Reza Aslan is the author of "Zealot: The Life and Times of Jesus of Nazareth" and the host of CNN's new original series "Believer With Reza Aslan," which premieres at 10 p.m. ET March 5. The views expressed are his own.

(CNN)Donald Trump released a statement Sunday afternoon in response to the massive protests that have erupted across the country in response to his latest executive order freezing all refugees from Syria and banning entry to foreign nationals from seven Muslim-majority countries.

Reza Aslan
"To be clear," the statement read, "this is not a Muslim ban, as the media is falsely reporting. This is not about religion - this is about terror and keeping our country safe."
    As we have come to expect from Donald Trump, nearly every word of that sentence is false.
    It is a Muslim ban. Rudy Giuliani admitted as much in talking about its origins on Fox News. "I'll tell you the whole story," he said. "So, when [Trump] announced it he said "Muslim ban." He called me up, he said, 'Put a commission together. Show me the right way to do it legally.'"

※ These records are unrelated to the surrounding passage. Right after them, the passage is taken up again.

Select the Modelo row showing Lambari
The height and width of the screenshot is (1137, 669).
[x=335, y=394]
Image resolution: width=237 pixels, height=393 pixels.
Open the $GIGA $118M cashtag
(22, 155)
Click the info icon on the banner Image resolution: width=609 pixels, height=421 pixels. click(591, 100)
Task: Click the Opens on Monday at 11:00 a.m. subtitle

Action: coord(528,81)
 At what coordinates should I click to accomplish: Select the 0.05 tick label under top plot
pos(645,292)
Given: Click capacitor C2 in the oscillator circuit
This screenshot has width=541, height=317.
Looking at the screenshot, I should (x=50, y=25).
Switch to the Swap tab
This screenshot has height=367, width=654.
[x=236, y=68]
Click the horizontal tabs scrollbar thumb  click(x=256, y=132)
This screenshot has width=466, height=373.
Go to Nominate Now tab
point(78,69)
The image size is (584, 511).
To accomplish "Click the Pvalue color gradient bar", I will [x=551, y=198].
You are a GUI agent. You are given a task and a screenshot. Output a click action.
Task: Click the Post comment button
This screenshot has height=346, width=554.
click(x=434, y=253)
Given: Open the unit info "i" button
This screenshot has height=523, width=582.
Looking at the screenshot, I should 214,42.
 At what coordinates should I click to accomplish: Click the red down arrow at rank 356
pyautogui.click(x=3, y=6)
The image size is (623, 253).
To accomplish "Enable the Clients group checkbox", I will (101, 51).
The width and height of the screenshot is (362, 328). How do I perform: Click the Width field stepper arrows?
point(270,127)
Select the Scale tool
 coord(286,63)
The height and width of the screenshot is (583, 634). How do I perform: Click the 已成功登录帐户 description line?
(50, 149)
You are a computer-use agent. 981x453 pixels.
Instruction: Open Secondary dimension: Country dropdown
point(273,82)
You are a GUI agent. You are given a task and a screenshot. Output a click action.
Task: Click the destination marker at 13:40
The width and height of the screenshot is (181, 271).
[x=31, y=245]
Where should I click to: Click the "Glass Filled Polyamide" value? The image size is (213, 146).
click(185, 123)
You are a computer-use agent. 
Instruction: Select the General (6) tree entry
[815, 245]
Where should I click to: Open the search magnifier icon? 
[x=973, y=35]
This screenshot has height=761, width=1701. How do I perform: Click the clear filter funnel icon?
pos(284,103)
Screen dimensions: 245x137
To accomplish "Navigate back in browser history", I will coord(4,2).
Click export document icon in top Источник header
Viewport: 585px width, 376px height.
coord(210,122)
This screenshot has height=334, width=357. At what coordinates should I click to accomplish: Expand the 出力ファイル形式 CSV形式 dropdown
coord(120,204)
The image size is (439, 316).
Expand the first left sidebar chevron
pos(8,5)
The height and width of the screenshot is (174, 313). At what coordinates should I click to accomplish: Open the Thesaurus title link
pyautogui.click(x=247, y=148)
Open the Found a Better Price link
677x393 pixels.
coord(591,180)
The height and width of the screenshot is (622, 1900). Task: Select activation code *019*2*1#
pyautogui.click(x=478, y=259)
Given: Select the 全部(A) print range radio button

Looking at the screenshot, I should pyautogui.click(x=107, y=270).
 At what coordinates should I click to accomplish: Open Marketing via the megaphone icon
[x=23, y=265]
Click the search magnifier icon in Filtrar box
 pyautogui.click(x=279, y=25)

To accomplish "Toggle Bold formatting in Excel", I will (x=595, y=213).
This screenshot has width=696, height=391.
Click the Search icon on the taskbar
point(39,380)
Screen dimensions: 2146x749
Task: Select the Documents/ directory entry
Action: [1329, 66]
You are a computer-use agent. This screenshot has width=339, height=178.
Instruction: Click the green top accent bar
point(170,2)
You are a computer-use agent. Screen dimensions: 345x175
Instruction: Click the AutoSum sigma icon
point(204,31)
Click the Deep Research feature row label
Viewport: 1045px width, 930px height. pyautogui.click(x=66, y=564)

    It is about religion. Trump said so on Christian Broadcast Network when he vowed that he would allow Christians to enter from the banned countries list but not Muslims. "If you were a Muslim, you could come in," Trump said, "but if you were a Christian, it was almost impossible," Trump said of our refugee system. This is, of course, another lie. According to the Pew Research Center, in 2016 the United States brought in 37,521 Christian refugees and 38,901 Muslims refugees.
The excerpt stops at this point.